→ AVAILABLE RECORDS

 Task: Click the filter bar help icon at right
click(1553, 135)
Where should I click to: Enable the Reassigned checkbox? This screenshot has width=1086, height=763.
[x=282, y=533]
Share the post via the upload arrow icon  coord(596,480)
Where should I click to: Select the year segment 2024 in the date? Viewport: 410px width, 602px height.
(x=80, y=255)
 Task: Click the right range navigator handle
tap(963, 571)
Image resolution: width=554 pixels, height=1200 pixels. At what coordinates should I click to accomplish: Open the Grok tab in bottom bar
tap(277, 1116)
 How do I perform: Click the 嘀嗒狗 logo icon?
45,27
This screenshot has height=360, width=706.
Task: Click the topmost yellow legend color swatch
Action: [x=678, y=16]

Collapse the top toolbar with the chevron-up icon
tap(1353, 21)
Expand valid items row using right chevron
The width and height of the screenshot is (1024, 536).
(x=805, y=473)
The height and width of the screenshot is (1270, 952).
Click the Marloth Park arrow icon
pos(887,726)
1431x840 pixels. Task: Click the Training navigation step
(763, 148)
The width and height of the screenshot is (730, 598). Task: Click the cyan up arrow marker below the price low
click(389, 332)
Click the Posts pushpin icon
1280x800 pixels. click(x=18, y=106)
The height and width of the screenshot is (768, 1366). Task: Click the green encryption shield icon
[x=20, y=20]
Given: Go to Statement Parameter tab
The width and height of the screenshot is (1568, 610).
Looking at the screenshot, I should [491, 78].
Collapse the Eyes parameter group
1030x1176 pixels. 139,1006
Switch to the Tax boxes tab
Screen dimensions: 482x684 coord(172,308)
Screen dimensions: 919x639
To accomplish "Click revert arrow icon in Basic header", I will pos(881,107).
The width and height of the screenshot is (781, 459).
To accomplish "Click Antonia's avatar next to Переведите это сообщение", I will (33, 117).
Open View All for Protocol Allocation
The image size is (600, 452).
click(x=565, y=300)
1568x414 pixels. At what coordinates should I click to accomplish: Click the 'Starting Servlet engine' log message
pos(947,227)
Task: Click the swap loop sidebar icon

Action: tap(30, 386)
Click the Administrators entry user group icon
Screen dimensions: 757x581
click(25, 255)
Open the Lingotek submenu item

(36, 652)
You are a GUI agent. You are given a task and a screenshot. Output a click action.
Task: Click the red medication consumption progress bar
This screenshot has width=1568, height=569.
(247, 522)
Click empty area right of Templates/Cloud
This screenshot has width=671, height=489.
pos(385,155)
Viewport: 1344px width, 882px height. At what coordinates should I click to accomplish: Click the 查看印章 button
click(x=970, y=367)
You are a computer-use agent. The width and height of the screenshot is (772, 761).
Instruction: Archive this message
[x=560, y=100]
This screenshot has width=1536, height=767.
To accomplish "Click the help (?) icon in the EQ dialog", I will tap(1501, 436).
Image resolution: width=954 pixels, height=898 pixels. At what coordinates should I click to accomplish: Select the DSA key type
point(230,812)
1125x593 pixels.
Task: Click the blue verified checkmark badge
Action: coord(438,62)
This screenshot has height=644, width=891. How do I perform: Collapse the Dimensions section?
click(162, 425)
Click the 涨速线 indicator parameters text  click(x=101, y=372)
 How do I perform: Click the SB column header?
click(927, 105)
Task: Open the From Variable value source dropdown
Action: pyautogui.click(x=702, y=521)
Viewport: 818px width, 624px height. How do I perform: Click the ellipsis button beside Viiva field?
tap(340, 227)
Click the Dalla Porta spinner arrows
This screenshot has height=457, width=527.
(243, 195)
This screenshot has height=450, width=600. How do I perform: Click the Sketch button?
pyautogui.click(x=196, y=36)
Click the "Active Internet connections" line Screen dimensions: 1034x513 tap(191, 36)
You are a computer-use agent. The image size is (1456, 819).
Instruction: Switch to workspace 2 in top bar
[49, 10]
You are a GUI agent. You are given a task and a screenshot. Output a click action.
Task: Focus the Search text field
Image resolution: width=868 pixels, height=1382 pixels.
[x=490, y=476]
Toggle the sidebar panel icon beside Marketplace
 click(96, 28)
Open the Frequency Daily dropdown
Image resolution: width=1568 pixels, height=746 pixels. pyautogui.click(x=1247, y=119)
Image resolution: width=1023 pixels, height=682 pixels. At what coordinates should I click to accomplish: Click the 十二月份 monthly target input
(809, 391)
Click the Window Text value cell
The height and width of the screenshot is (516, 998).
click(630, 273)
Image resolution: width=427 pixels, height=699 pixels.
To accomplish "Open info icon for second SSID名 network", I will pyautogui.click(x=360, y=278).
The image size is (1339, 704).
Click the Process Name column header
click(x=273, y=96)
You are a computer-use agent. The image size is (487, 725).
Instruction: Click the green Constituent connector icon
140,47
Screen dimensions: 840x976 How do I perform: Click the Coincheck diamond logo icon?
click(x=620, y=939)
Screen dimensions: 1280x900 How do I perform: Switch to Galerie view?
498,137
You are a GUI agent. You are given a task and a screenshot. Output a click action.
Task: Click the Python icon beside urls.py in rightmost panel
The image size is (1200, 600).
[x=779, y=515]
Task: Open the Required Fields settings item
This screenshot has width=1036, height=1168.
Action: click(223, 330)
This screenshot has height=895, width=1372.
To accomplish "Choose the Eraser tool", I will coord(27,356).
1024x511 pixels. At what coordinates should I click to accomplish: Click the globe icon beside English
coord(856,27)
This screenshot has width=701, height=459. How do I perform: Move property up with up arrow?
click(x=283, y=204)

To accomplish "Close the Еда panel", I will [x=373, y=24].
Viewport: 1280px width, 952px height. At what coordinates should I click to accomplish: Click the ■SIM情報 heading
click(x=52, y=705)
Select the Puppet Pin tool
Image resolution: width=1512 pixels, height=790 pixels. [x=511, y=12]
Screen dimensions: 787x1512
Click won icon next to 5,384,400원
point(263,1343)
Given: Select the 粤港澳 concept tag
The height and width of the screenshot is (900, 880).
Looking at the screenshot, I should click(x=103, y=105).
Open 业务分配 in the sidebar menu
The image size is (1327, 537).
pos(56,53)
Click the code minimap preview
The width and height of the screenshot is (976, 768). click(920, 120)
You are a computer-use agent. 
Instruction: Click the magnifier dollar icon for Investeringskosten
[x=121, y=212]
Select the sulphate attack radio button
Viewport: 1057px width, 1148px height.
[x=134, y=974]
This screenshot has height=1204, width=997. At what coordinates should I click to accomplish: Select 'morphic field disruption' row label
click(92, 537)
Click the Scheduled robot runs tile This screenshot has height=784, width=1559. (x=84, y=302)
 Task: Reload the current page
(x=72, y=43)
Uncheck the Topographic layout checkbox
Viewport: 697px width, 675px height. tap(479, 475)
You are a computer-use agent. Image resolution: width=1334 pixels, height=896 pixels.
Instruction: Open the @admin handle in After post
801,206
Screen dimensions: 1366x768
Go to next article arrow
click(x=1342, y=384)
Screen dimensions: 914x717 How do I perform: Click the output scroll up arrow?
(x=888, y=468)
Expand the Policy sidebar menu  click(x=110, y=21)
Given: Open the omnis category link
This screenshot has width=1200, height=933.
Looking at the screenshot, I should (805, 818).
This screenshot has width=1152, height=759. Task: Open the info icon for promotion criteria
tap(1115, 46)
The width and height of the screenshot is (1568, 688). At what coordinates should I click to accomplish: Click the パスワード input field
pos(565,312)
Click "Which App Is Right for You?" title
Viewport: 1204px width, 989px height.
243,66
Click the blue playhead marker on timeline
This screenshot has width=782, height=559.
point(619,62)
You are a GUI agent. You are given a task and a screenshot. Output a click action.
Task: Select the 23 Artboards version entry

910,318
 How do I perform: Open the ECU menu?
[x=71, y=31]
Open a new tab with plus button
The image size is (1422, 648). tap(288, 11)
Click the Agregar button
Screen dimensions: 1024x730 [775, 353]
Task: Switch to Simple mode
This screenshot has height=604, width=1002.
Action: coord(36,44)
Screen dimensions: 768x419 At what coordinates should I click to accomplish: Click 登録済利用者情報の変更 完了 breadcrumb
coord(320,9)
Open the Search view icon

→ PROBLEM DETAILS
From the records above, copy out the line with "Given: Select the 粤港澳 concept tag", the line with "Select the sulphate attack radio button", and every line between them, word for word.

→ YOUR SOLUTION
Given: Select the 粤港澳 concept tag
The height and width of the screenshot is (900, 880).
Looking at the screenshot, I should click(x=103, y=105).
Open 业务分配 in the sidebar menu
The image size is (1327, 537).
pos(56,53)
Click the code minimap preview
The width and height of the screenshot is (976, 768). click(920, 120)
You are a computer-use agent. 
Instruction: Click the magnifier dollar icon for Investeringskosten
[x=121, y=212]
Select the sulphate attack radio button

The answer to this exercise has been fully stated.